Seguimos avanzando y el cartel ya no está tan lejos. ¿Actuamos en un cumpleaños? Si Alba me lo dijo, no presté atención. ¿Quién contrata una actuación de circo para un cumpleaños?

Entramos a través de un portal de hierro forjado cubierto de globos de colores, y recorremos un camino de gravilla blanca hasta un aparcamiento. Alba deja su viejo Opel Corsa oxidado entre un rebaño de Audis, Mercedes y demás coches de alta gama. Un segurata gigante se nos acerca con cara de mala hostia.

—Lo siento, esto es privado. —Parece señalar lo obvio, que destacamos como un cardo entre un campo de girasoles.

—Venimos a actuar.

—¿Eh? Ah, bueno, vale. Seguidme. —Al escuchar el portazo de Alba el tipo se vuelve a girar hacia nosotros. Sus párpados se elevan por encima de sus gafas y su barbilla parece querer caer hacia el suelo—. Con el coche, digo.

Después de aparcar de nuevo, ahora en un descampado tras unas cuadras de caballo junto a un todoterreno viejo y una C-15, nos dirigimos hacia donde se halla reunido el grueso de los presentes. Un extenso pedazo de césped situado delante de una mansión enorme.

Se escuchan conversaciones, risas.

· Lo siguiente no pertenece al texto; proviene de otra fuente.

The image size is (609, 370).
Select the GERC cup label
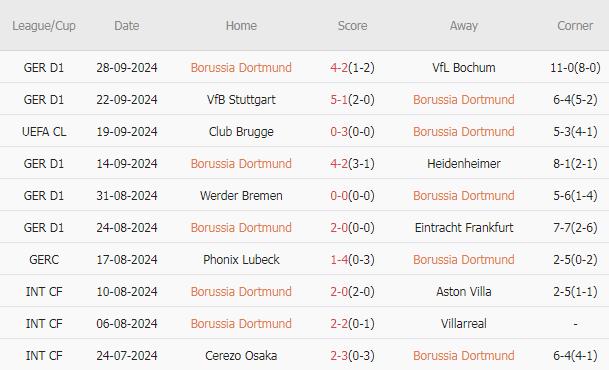point(44,259)
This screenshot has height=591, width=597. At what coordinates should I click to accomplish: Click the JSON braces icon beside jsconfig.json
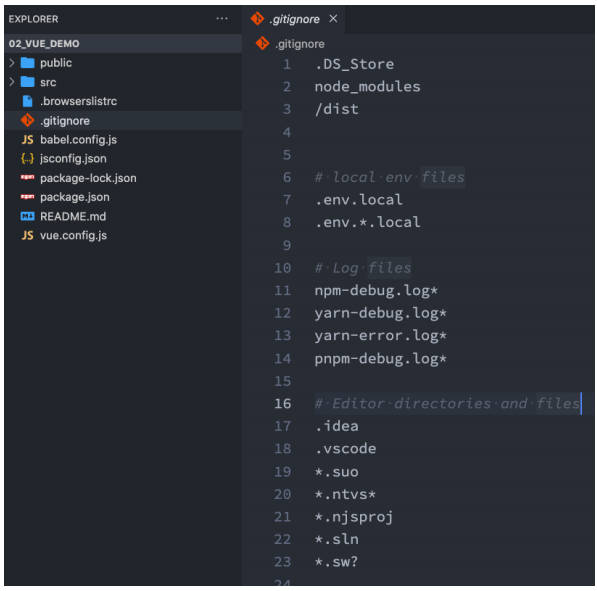(x=27, y=159)
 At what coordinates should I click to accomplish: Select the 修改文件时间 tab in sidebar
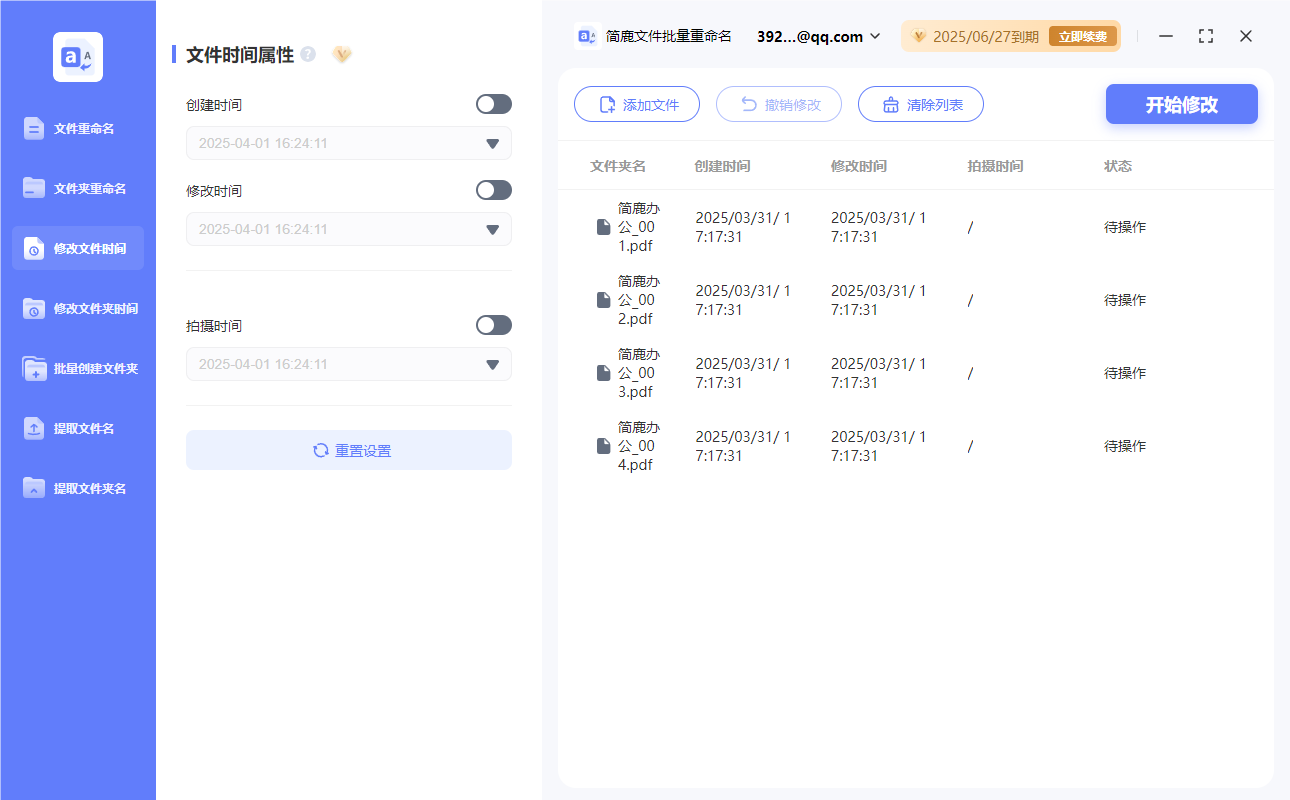pos(77,248)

Jóvenes trajeados contemplan cómo una manada de niños salta una y otra vez dentro de una piscina iluminada desde abajo. A un lado de la pradera veo un pórtico de aluminio del que cuelgan unas telas. Las telas de Alba. Al otro lado hay un seto. Tras él el azul del mar se extiende hasta el horizonte, solo interrumpido aquí y allá por algún velero. ¿Por qué se bañan en la piscina teniendo la playa a menos de cien metros?

—Impresionante, ¿verdad? —me susurra Alba al oído—. Y dicen que hace treinta años el dueño estaba en la ruina. Montó un negocio de construcción y se hizo millonario.

—Pues sí.

—Mira, es ese que viene hacia nosotros, se llama Carlos —añade señalando a un tipo calvo, con mofletes y unos cincuenta kilos de más que se arrastra sobre el césped vestido con una simple camisa colorida medio desanudada y unos pantalones de turista dominguero sencillos.

—¿Ese es el dueño?

—Sí.

—No lo parece.

—¡Hola Alba! —nos saluda ya desde lejos, haciendo caso omiso de las miradas de desagrado que nos regalan sus invitados—. ¡Qué bien que hayáis venido! Venid, os enseño un sitio donde podréis descansar y prepararos para vuestra actuación. A Paula le encantará la sorpresa. Desde que se perdió el espectáculo del Circo del Sol por la gripe que tuvo el mes pasado, no para de incordiarme con que quiere ver eso de las telas.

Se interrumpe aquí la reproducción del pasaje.